In since-deleted posts, the nurse shared her experience of treating someone with measles for the first time.
“I think it’s easy for us non-vaxxers to make assumptions, but most of us have never and will never see one of these diseases,” she wrote, according to a screenshot obtained by the Houston Chronicle. “By no means have I changed my vax stance, and I never will. But this poor kid was bad off and as a parent, I could see vaccinating out of fear.”
She allegedly added that she plans to continue “along my non-vax journey with no regrets, but I’ll definitely have compassion to those who vehemently vaccinate.”
An investigation into the nurse’s statements was sparked after a “concerned parent” flagged the post to the hospital, People reported.
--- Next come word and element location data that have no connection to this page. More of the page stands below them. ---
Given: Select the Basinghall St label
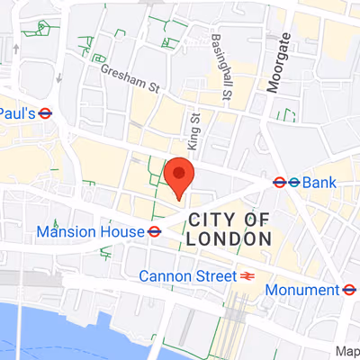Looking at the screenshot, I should [221, 68].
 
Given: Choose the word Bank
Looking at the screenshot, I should [320, 183].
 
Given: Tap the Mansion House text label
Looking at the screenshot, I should [90, 232].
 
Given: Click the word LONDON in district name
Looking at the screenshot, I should [230, 239].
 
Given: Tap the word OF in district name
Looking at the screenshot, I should [257, 220].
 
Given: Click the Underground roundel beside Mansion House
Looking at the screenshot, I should [155, 232].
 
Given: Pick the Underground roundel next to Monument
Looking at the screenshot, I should [349, 290].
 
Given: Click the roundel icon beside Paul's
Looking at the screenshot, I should [45, 114].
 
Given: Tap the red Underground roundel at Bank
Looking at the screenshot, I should [280, 183].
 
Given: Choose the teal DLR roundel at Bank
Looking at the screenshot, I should [293, 183].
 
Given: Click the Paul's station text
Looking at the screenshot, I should [17, 114].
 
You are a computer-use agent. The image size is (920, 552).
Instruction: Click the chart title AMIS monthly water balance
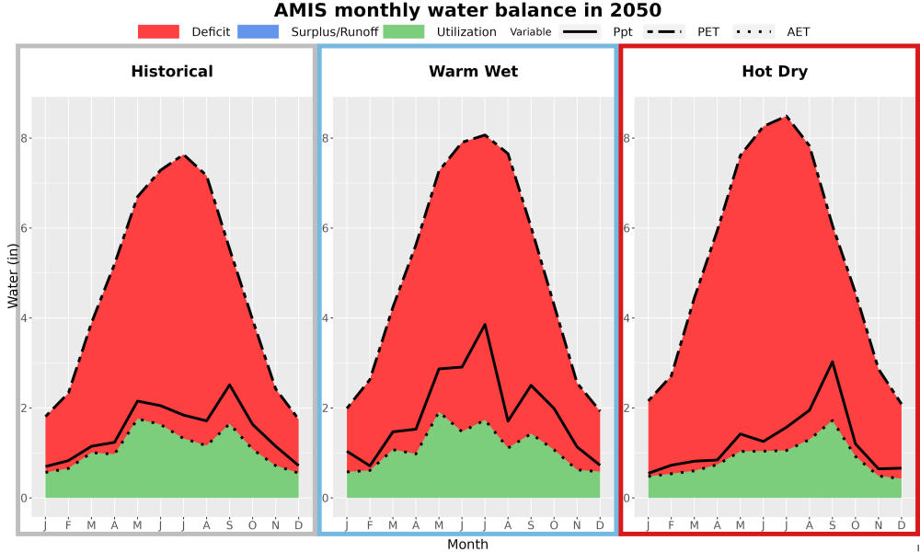pos(467,10)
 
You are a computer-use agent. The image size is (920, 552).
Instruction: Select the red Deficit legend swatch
pos(158,31)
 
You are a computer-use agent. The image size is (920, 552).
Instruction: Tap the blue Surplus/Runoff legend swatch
pos(259,31)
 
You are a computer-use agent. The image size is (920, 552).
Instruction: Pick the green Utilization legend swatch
pos(404,31)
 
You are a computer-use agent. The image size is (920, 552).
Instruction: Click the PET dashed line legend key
pos(663,31)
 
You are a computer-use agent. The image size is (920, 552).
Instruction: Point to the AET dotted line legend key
pos(753,31)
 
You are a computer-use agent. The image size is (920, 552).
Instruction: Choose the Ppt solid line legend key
pos(580,31)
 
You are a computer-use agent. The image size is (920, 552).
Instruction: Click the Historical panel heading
pos(172,72)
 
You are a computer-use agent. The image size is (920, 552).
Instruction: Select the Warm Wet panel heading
pos(474,72)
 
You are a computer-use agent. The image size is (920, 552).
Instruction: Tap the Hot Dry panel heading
pos(775,72)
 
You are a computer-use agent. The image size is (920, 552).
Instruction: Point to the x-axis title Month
pos(467,545)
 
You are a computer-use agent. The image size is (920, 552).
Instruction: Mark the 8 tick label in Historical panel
pos(25,138)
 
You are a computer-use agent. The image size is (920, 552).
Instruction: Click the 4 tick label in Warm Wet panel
pos(326,318)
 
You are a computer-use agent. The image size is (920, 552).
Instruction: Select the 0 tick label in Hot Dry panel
pos(627,498)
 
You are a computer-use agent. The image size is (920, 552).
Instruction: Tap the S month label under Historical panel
pos(229,525)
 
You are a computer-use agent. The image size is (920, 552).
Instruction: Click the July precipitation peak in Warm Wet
pos(485,324)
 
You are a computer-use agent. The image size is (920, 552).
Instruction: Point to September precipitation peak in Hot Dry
pos(832,362)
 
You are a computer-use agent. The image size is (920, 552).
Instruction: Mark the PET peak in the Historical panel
pos(184,155)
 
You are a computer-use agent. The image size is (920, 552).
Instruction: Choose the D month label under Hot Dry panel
pos(902,525)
The nurse was removed from the toddler’s care on Friday before she was fired on Monday, a hospital spokesperson confirmed to Fox News on Wednesday.
“We were made aware that one of our nurses posted protected health information regarding a patient on social media,” a hospital spokesperson told Fox News in a statement. “We take these matters very seriously as the privacy and well-being of our patients is always a top priority. After an internal investigation, this individual is no longer with the organization.”
The hospital clarified it didn’t fire the nurse because of her anti-vaccine views, but rather because “she posted protected health information,” according to the Houston Chronicle.
While the Houston Health Department reported the boy has the measles, the Center for Disease Control and Prevention (CDC) must also confirm the finding. The last reported case of the measles in Houston was in 2013, according to the paper.
Measles is a highly contagious virus that typically begins with a fever, cough and runny nose. Days later, the virus usually leads to a rash that can eventually make its way across the body, according to the CDC.
However, the potentially deadly virus can be prevented with a vaccine.
“Measles can be prevented with MMR vaccine. The vaccine protects against three diseases: measles, mumps, and rubella. CDC recommends children get two doses of MMR vaccine, starting with the first dose at 12 through 15 months of age, and the second dose at 4 through 6 years of age. Teens and adults should also be up to date on their MMR vaccination,” the CDC states on its website, adding that two doses of the vaccine are about 97 percent effective in preventing the virus.